I've got one of those. You got me beat though. 23" spread.


----------



## Half Draw (Nov 16, 2012)

A buddy of mine killed this one earlier this month in IL.


----------



## cneedha1 (Nov 16, 2012)

i have some absolutely absurd ones on cam.  i will put them up soon.  i have 4 bucks that are legitimate unicorns.  They have one main beam coming straight out the front, then they have a full normal rack with brow tines.  I also have a 16" spike, at least 3 yrs old. 

My FAVORITE one is one on our place in sandersville. he is a six yr old six pt.   been a six his entire life.  now he is at least 25" wide, the absolute largest deer i have ever seen at least 260lbs and he has NO TAIL.   apparently he is sterile because we have none other like him.


----------



## headhunter 07 (Nov 16, 2012)

Shot him in forsyth county 2005


----------



## deerdander (Nov 16, 2012)

One of my son's friends saw this cowhorn buck several times and told him to shoot him. A 5 1/2 yr old without tines.


----------



## jimmellow (Nov 19, 2012)

Did any of these deer come from Dawson Forest?


----------



## TrophyHunter8 (Nov 20, 2012)

These are some awesome deer, they'd make some neat mounts.


----------



## RangerZ21 (Nov 21, 2012)

*Winner!!*

Here you go... CRAZY RACK!!  DROP RACK... not Drop Tine.


----------



## rosewood (Nov 21, 2012)

RangerZ21 said:


> Here you go... CRAZY RACK!!  DROP RACK... not Drop Tine.
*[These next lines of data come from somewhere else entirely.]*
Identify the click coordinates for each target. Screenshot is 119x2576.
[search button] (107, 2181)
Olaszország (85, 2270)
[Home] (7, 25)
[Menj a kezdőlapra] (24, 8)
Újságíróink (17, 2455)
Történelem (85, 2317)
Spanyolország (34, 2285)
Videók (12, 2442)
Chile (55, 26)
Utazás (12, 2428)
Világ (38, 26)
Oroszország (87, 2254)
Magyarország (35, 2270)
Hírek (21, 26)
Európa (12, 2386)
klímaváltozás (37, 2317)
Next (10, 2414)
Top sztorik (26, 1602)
I believe you put this guy out of his misery.


----------



## JAXON (Nov 21, 2012)

*Weirdo*

I dont know about this feller


----------



## deerhunter388 (Nov 21, 2012)

RangerZ21 said:


> Here you go... CRAZY RACK!!  DROP RACK... not Drop Tine.
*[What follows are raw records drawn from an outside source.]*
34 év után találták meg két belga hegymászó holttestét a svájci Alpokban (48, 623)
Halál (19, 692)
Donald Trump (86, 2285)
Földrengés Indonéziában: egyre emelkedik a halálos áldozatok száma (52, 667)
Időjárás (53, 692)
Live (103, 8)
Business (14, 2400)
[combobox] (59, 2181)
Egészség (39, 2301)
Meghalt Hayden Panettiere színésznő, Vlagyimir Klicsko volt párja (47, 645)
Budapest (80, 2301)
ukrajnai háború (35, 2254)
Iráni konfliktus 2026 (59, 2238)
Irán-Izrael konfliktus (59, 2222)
He looks like he has a brush guard for his face!


----------



## KevinsWorld (Nov 21, 2012)

spike with the large spread gets my vote, but some very cool,crazy,what the heck bucks in here for sure thanks guys!!


----------



## kodyt07 (Nov 22, 2012)

doerun101 said:


> pretty interesting how that happened



I dont see it,,, looks perfect to me...


----------



## Bowfishin93 (Nov 24, 2012)

Already posted this under the deer hunting fourms but i figured id share it agian. Fits in good on this thread. My dad shot it a few weeks back in cherokee county.


----------



## Stomper (Nov 26, 2012)

Got this one a few weeks back. 9 pt with a jacked up main beam. Also did not have a bit of hair around his eyes.


----------



## alexparr (Nov 26, 2012)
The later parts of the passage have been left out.